SOURCE EXCERPT →
Maybe i will go to another country. other ministries in my life. maybe some day i might even like dark chocolate. but Brasil is where God has me now. and i believe that. i believe in this ministry and what God is doing. When you have that feeling...somehow the need to go out an experience everything else fades and loses its power over you.

there is something beautiful about that...being happy where you are. in other things, it is just a beautiful to have a hunger and drive to see and try all things new--to explore and discover and learn. oh! to learn the art of moderation. not of excess or of elimination.

 
9.      June 5, 2007


I asked John what he wanted to be when he grew up.

J: a father. (serious sigh) i want to be a good parent.

R: who told you to say all that?

J: no one.

shall we believe him? i took John to swimming lessons. he looks so little watching him from the bleachers. every time i look at him he is wiping his nose. we need to talk about that.

back at the youth center. love it. played at the park with the little kids. they love me and think i am the fastest thing alive. my feet were so dirty that they said i was finally turning black. yesssssss. i found this in my journal from January and thought it relevant:

i am gonna miss this psycho version of what is called the ghetto. i'll probably have weird random dreams in Brasil about driving the van "butt fulla kids" or someone getting shot (happened twice last year). maybe having the SWAT team come in because the neighbor went crazy from some bad drugs...maybe about being joaned on. i got called "Steve Nash with a hair cut" the other day. maybe i'll dream about life and love and tears and sharing and "How are you and God?" Maybe i'll hear about people leaving and coming and changing and growing and running away. Sometimes i won't miss the ghetto. the expectation. the "i deserve this and more" the "give me something free" the "no, that isn't good enough" instead of a thank you. the stuckness--"i want to do the right thing,but i just can't. the waiting. gosh they take forever to get ready. the sick jokes. sometimes, i really don't want to know what you are thinking. the meanness--or plain lack of kindness. it is like being nice or kind is "weak." you are part of the group when they are mean to you. sometimes i'd rather not be part of the group. those little lines of "Everyone hates you Ms.Rachel, why don't you go home." replay a thousand times over. they dig my soul. they take away something soft and innocent that i value very much. the chip on their shoulder. they know what to do. they feel bad if they don't--but don't you dare go and point it out. Don't you dare say they are wrong--it is always someone else's fault. "yeah, i just picked up that girl and slammed her on the ground--but you play favorites and never did nothing when she..." and then the "so yeah, i will feel bad about this tomorrow, but i don't know how to apologize so i never will...but for now, i will disrespect you and make you feel like the most insignificant person on the planet..."

And then there are the hugs and "Ms.Rachel, watch me" like if i am watching i give them superpowers--they can fly only if they are noticed. there are the"How was your day?" and genuine "you look like you are gonna cry--i got your back--tell me a name and i will beat them up for you." they are so proud to be taller than me now. old kids stop by every once in awhile to show us they are alive and remember that at least one thing in their childhood was real and it is still true. it is the best of life--laughing and playing hard and not hiding--and the worst of it--pain and ugliness and protecting yourself by destroying another. i love it. i hate it.

GIVEN INSTRUCTION 1 → Edit the listing lines starting at the line that has "You are a computer-use agent." and stopping after the line that has "pos(1239,61)", changing "star icon" to "star button" and leaving everything else as it is. Give only those lines, without the pictures.
GIVEN INSTRUCTION 2 → Carry on the journal excerpt about the youth center and ministry in Brasil from its last sentence.
The journal excerpt and the listing are unrelated material.

ITEMS →
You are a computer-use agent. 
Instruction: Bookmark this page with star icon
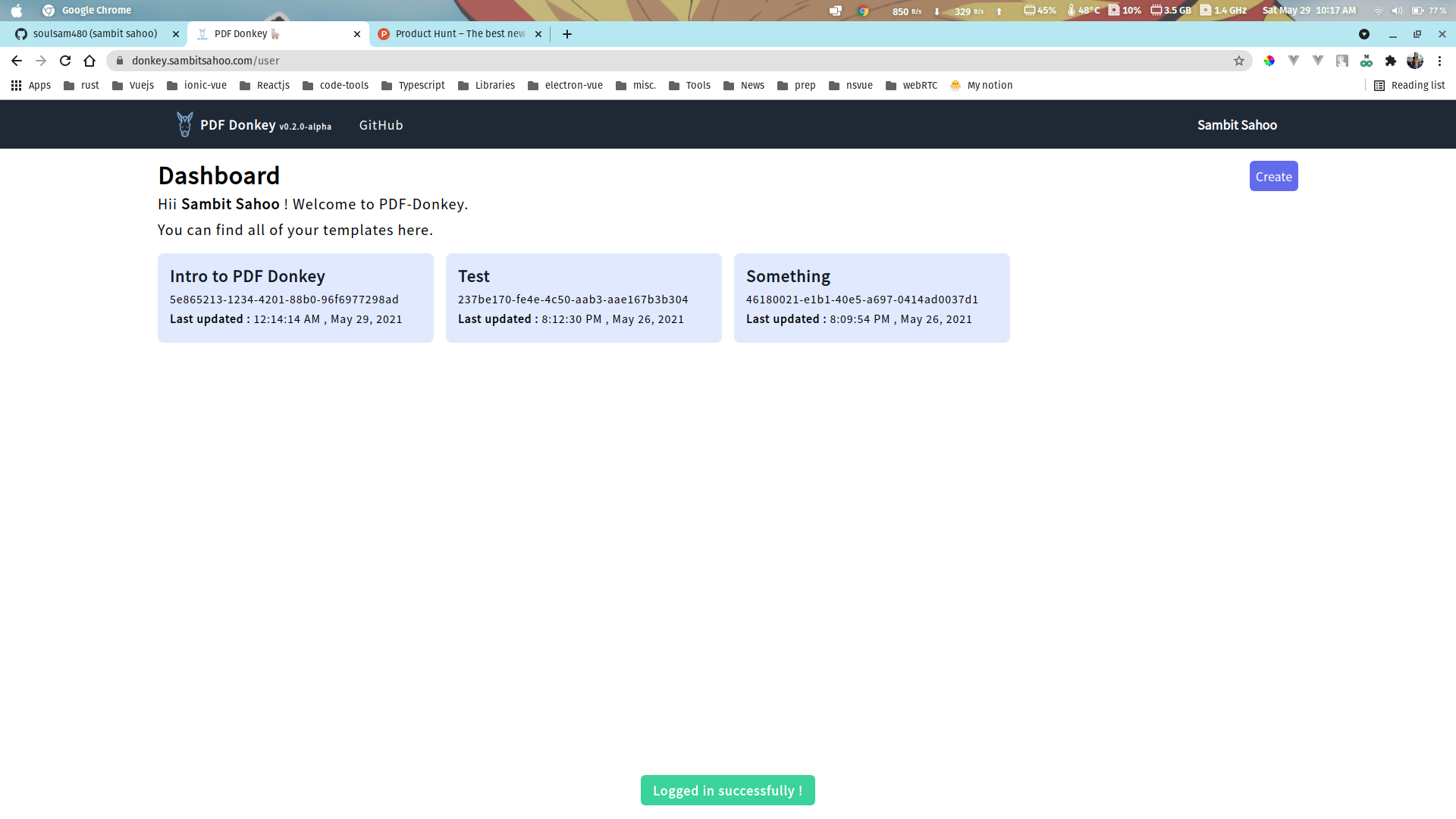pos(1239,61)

---

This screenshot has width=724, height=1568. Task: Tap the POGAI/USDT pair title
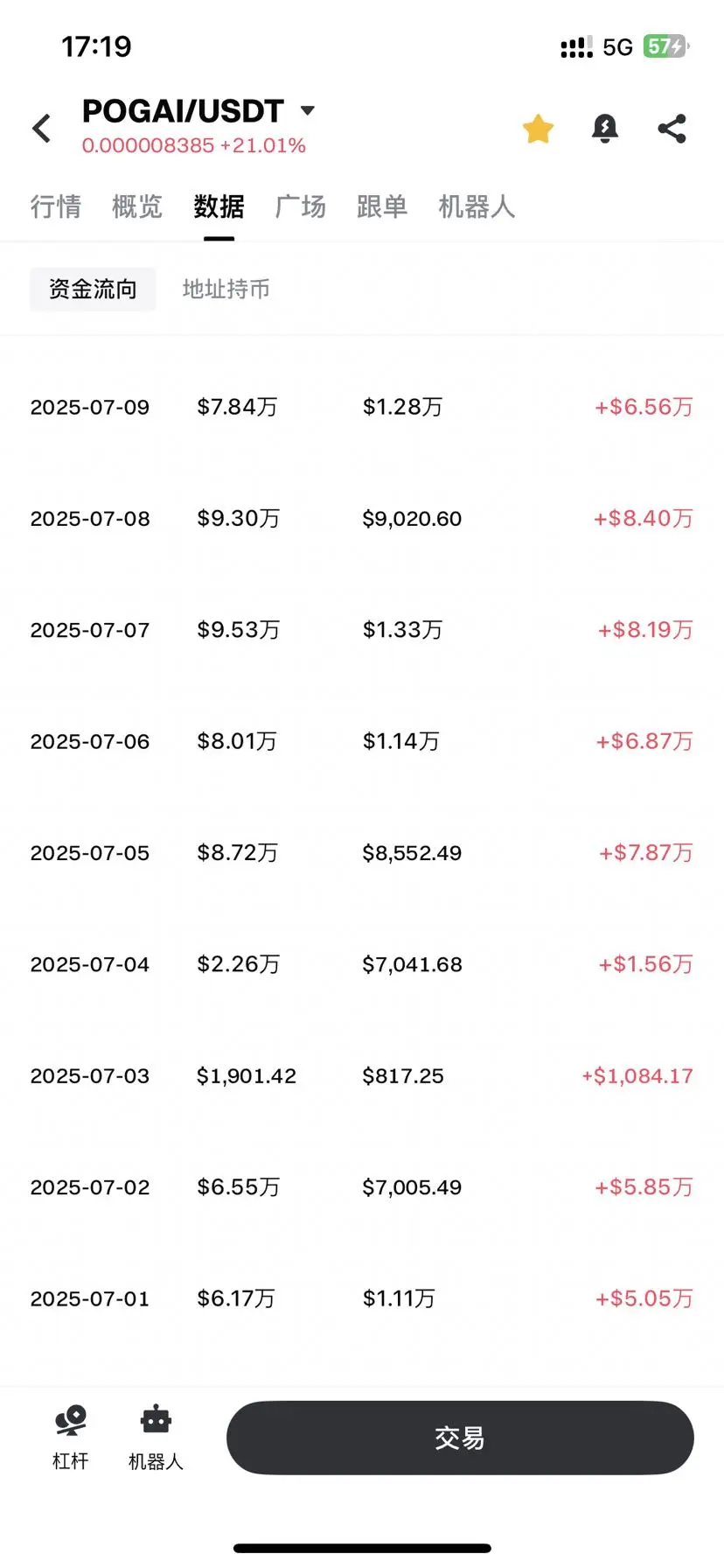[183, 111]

---

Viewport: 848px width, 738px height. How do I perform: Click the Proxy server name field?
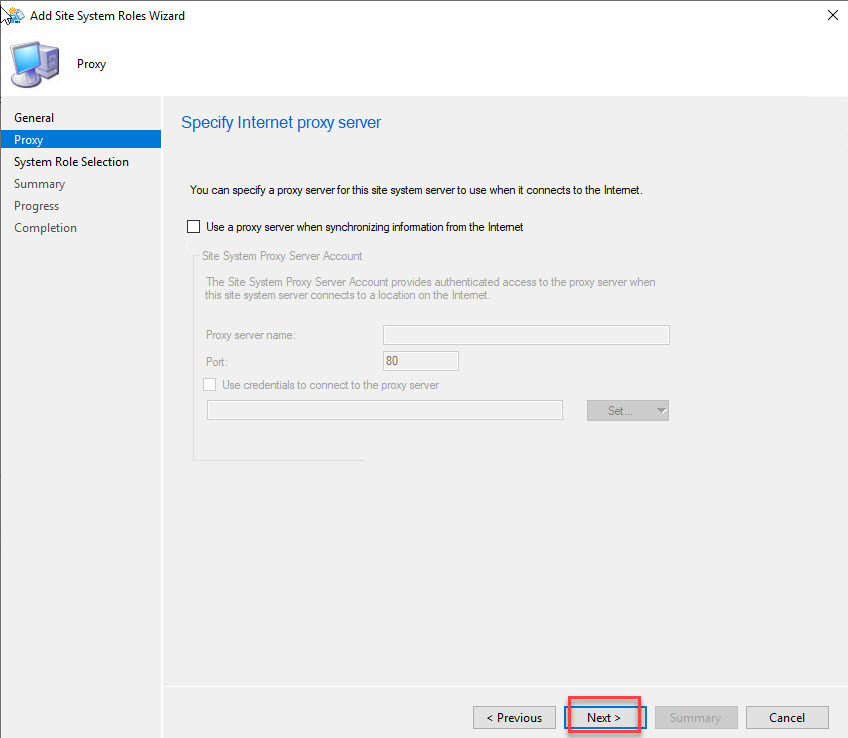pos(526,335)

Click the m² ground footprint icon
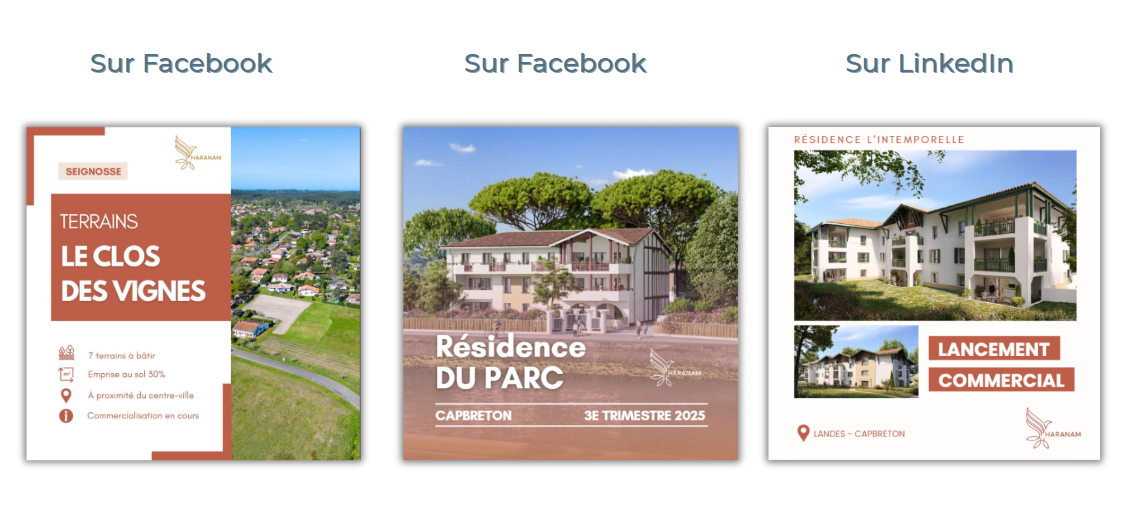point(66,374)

TASK ANSWER 1 →
You are a computer-use agent. 
Instruction: Bookmark this page with star button
pos(1239,61)

TASK ANSWER 2 →
10.  August 26, 2007

I started internet classes. Creative writing and Psycology. as if i am not already confused. English class was covering body and clothes vocabulary. this led to many interesting conversations, and kids are just not shy and find any discussion on body parts funny. You know what makes me smile? Pastor Assuario walking down the hall singing ´´You must not know ´bout me.``
i had a mid-life crisis during my second grade class. I always ask the kids questions like ´´how old are you?´´ but i switched things up and asked Neto, ``how old is your mother?`` he said 25. since she couldnt be 25, i repeated the question in Portuguese, thinking he misunderstood me. nope. his mother is 25. so is his father. i am as old as my second grader´s parents.
i got scared again. i told Tele that my documents had arrived and he was ready to send them off that day to get my VISA. i had two years flash in my face and freaked over the committment. half way to 50 sounds bad enough...almost 30 sounds even worse. i was talking with God...He said wherever i went there would always be something beautiful. for the moment, that answers works perfectly.

people asking me how I am is normally my cue to ask them how they are. But 3/4s of the time I get so glad that they asked that I start one of my stories of me and then never have time to even get to them. most problems are really rather simple, it just takes us getting to the end of our rope to be honest with ourselves and others and realize what we need to do.

I am learning about love. The kind of love that I know seems to make me choose one and reject the other. Like I am a fairy that can only hold one emotion at a time. I choose to love one person and then anyone who hurts them I hate. Sounds natural. But that isn’t how it works. I am supposed to love that person too. It is easy to love the raped woman, but what about loving the rapist? I am called to love. To love both. My love does not go that far. To love the unborn baby I hate the abortionist. To love my country and freedom, I hate Iraq and terrorists. To love the ghetto I hate suburbia. Maybe hate is too strong a word…despise, look down upon, be apathetic towards…but whatever it is, it isn’t love. And if I am not loving everyone, am I really loving anyone? How does one love so that someone else can feel it?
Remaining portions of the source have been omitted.